Tout est à refaire. Alors, il redescend vers la terre, entraîne avec lui un brouillard dont il enveloppe sa création. Lorsque ce brouillard s’éclaircit, non seulement les couleurs sont revenues, mais les marques de ces précédents coup de griffes rageurs sont maintenant emplies d’eau. Ainsi sont nés les océans, les fleuves et les rivières. Mais le grand corbeau, en volant par-dessus les mers, les collines, les forets, les vallées, se rend compte qu’il est la seule chose animée. D’où l’idée de peupler la terre d’être vivants. A commencer par l’homme, né d’une pierre sur laquelle le grand corbeau se pose. Grâce à ses pouvoirs, la matière s’anime, l’esprit la pénètre. Une première forme de vie. Un premier être, énorme, grisâtre et terriblement lourd, car en pierre. Le premier homme : rugueux, froid, et maladroit. Pas une grande réussite ! Mais le grand corbeau prend son essor et l’homme le suit pour ne pas rester seul.
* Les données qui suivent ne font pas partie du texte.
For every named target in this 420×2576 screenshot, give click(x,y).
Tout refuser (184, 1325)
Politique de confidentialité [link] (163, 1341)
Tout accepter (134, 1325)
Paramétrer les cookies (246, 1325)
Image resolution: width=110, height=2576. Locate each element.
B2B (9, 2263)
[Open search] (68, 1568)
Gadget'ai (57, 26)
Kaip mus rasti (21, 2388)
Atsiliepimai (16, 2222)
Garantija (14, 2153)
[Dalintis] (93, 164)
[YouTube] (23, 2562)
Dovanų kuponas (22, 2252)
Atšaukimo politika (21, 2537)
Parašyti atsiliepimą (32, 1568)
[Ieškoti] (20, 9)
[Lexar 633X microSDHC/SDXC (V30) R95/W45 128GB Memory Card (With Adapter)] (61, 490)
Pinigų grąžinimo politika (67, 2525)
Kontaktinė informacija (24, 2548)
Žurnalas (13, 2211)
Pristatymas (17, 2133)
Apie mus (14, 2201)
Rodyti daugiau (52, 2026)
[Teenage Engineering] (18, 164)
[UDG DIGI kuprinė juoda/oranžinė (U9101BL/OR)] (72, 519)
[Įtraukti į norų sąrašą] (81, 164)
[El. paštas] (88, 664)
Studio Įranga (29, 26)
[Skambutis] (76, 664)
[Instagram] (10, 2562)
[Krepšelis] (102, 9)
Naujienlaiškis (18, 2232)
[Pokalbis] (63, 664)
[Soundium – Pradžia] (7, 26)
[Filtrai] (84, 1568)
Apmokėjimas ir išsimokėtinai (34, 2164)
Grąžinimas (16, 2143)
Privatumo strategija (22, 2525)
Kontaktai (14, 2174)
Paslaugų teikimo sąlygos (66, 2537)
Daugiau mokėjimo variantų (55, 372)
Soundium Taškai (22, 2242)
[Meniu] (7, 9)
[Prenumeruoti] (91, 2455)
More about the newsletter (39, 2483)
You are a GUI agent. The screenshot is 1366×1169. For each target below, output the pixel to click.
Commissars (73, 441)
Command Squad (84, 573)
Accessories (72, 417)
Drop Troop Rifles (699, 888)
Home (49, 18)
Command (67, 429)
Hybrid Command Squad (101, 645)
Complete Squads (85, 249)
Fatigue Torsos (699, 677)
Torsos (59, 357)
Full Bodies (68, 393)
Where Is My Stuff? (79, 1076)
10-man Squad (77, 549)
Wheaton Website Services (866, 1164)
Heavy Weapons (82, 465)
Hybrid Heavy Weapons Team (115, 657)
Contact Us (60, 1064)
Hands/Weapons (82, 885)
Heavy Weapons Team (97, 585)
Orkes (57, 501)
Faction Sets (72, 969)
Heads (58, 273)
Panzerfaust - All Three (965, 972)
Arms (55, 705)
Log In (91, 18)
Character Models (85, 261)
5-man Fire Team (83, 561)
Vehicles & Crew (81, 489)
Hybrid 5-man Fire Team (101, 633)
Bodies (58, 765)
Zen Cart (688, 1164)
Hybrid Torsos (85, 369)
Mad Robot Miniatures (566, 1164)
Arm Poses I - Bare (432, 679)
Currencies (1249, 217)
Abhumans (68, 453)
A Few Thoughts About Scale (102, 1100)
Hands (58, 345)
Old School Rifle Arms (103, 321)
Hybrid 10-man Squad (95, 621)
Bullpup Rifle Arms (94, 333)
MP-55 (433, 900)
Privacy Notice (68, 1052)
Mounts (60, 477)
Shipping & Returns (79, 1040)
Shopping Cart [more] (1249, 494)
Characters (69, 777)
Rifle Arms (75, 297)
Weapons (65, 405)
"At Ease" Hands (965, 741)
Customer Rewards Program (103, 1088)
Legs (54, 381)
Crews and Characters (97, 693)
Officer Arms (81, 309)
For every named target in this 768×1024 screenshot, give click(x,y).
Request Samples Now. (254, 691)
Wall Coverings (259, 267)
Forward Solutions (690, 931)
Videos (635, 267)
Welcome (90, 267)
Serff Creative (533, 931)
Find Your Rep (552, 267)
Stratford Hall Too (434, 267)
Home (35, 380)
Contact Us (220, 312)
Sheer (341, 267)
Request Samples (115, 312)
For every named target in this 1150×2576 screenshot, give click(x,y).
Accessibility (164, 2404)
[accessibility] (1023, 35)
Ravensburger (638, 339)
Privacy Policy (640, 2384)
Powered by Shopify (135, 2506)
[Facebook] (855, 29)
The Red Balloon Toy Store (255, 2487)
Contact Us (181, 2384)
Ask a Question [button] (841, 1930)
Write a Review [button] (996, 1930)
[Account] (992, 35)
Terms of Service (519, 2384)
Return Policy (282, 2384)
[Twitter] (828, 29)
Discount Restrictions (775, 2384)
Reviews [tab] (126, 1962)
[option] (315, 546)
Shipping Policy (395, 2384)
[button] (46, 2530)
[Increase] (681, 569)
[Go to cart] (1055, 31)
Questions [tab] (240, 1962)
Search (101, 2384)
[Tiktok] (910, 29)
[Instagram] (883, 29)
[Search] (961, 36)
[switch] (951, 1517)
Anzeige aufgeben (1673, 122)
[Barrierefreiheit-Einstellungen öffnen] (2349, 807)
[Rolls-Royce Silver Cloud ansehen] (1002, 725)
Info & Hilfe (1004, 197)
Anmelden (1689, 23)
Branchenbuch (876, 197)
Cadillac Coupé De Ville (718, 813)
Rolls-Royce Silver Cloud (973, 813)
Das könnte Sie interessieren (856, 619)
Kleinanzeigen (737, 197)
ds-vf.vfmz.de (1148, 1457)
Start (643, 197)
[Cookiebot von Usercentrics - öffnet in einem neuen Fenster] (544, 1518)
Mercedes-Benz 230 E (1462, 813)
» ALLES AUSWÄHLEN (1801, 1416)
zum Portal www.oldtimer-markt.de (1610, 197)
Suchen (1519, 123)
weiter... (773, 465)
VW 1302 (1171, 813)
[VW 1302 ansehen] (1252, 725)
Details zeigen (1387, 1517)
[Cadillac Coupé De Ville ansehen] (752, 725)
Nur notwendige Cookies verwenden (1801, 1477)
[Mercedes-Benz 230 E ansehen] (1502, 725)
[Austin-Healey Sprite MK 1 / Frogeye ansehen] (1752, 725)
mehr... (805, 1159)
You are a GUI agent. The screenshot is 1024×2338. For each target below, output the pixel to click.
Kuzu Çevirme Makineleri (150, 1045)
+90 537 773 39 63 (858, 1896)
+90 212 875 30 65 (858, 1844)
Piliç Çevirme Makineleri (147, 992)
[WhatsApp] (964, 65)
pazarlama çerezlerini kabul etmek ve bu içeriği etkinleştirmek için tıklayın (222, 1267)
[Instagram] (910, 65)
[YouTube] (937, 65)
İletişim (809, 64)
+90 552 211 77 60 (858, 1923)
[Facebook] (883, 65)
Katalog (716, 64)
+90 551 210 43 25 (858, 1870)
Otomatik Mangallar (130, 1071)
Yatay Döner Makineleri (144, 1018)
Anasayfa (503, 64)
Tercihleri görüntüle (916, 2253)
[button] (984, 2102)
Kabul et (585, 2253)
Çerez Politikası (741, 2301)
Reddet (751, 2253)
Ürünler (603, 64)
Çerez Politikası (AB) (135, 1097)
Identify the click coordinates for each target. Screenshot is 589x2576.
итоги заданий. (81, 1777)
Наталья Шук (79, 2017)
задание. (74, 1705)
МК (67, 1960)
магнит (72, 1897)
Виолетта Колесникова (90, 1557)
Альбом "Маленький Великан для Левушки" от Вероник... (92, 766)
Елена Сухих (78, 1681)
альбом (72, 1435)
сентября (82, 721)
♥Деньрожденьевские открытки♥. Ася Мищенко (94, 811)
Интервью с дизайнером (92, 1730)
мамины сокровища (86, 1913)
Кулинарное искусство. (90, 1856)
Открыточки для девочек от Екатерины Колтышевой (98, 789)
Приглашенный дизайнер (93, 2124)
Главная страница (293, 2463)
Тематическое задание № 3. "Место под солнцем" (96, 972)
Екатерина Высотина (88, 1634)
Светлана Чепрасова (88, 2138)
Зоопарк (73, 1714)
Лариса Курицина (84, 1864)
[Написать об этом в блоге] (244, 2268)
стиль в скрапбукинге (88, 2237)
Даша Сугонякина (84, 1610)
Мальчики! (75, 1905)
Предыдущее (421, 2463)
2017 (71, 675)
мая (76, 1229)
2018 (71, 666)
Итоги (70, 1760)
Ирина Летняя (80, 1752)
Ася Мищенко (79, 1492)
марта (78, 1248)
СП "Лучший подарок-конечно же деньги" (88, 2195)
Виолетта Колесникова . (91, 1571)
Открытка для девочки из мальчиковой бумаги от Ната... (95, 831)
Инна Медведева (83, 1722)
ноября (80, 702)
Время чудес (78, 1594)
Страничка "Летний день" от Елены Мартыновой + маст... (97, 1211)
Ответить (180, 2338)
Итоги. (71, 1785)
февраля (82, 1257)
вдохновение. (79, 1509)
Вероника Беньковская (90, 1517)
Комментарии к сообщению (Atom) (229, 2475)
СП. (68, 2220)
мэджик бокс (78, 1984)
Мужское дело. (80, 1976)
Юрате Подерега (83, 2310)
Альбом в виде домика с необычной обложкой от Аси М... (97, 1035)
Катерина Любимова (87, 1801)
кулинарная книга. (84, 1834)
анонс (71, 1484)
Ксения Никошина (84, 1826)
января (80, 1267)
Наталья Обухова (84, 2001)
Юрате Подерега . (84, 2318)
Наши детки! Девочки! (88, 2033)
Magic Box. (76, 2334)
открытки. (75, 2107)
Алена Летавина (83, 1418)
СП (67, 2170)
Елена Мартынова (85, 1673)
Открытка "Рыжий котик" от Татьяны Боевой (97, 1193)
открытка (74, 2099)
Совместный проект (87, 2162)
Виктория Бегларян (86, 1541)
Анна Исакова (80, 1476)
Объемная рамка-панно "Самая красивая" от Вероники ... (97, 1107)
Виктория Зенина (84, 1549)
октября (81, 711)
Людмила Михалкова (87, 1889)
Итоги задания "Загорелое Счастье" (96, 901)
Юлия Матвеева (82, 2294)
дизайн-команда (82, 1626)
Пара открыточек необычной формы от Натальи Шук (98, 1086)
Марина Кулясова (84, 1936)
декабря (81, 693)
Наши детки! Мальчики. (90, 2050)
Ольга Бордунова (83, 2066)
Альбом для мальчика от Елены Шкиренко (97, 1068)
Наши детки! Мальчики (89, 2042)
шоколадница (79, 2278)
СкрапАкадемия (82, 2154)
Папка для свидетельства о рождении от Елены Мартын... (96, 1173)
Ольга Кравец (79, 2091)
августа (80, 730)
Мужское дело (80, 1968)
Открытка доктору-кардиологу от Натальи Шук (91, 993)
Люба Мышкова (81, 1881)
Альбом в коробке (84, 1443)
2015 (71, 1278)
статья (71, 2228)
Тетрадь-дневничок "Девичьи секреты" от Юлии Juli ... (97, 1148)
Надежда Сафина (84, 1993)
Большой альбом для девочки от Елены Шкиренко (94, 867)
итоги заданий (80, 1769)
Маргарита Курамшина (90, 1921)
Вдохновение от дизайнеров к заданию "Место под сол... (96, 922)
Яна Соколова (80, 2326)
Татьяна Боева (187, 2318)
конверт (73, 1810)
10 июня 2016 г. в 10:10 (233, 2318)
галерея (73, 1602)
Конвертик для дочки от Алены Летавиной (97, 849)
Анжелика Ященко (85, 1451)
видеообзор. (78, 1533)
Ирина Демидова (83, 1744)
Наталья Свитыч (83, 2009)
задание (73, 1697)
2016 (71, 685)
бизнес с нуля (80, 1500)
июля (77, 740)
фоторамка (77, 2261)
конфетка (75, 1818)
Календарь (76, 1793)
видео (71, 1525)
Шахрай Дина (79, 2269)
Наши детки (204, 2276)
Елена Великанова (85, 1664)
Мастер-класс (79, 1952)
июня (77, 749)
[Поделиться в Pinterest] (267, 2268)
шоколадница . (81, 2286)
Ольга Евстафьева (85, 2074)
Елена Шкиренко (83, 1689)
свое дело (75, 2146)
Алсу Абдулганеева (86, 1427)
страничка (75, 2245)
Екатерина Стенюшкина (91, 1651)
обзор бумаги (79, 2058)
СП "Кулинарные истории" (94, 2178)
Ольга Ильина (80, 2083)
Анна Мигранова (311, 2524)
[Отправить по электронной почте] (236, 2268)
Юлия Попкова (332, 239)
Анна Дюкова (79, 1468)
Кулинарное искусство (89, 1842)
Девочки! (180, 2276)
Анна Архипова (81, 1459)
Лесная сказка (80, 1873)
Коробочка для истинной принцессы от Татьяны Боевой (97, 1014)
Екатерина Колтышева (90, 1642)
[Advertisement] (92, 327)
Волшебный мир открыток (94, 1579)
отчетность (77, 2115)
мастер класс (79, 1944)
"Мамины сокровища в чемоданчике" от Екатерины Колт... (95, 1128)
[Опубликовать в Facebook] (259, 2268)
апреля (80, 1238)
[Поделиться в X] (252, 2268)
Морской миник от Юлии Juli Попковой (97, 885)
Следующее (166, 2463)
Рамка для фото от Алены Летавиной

Le grand corbeau vole majestueusement par-dessus les collines et les vallées, et l’homme le suit tant bien que mal, jusqu’à un marécage où il sombre pour disparaître bientôt.

Le grand corbeau se pose sur une colline et en gratte la terre pour élever un tertre. Cette besogne achevée, il prend son essor et tournoie au-dessus en faisant trembler le sol à l’aide de son cri. Le tertre commence à s’ébouler et il n’en reste bientôt plus qu’une forme assez semblable à celle de l’homme de pierre. Le grand corbeau s’en approche en battant des ailes et le vent emplit les narines de l’être inanimé qui se met alors à respirer. Dans le même temps, l’esprit entre dans la nouvelle créature. L’homme ouvre les yeux, se lève, aperçoit le grand corbeau et contemple le reste de la création. Puis, il s’assoit, plutôt désemparé, ne sachant ni où aller, ni que faire. De nouveau, le grand corbeau conduit l’homme à travers les paysages, mettant à l’épreuve son aptitude à voyager. Et il comprend que cette seconde tentative est la bonne : il n’aura pas à en créer un autre. Mais l’homme ne peut rester le seul être vivant sur la terre. Le grand corbeau plonge dans une rivière et, quand il en ressort, l’homme s’émerveille de constater q’elle est désormais peuplée de poissons. Il survole la forêt en croissant et l’homme s’émerveille d’y découvrir des animaux. Il monte dans le ciel en lançant son cri et l’homme s’émerveille encore d’y apercevoir des nuées d’oiseaux. Mais à l’émerveillement succède l’épouvante, et l’homme tombe a terre, en larmes. Le grand corbeau lui demande pourquoi il se tourmente, et l’homme lui répond qu’il a peur, qu’il comprend qu’il est face à Dieu dont l’étendue des pouvoirs l’effraie. Le grand corbeau se veut rassurant. Il répond qu’il aime la vie, qu’il a créé l’homme et tout ce qui l’entoure pour que vive son œuvre. L’homme l’interroge :
‘’Qui suis-je ?
- Tu es Yupik, un vrai homme. Et tu es sur nuna, ma terre. Regarde toutes ces choses que je t’ai données. Rappelle-toi que tu as un esprit, comme tous les êtres vivants sur cette terre. Respecte ces esprits et ta vie sera heureuse. Maintenant, va chercher sur nuna ton art de vivre. Mais auparavant, suis la mouette blanche qui te conduira à ta compagne, la femme.’’

Ayant ainsi parlé, le grand corbeau s’élève et s’évanouit dans les cieux.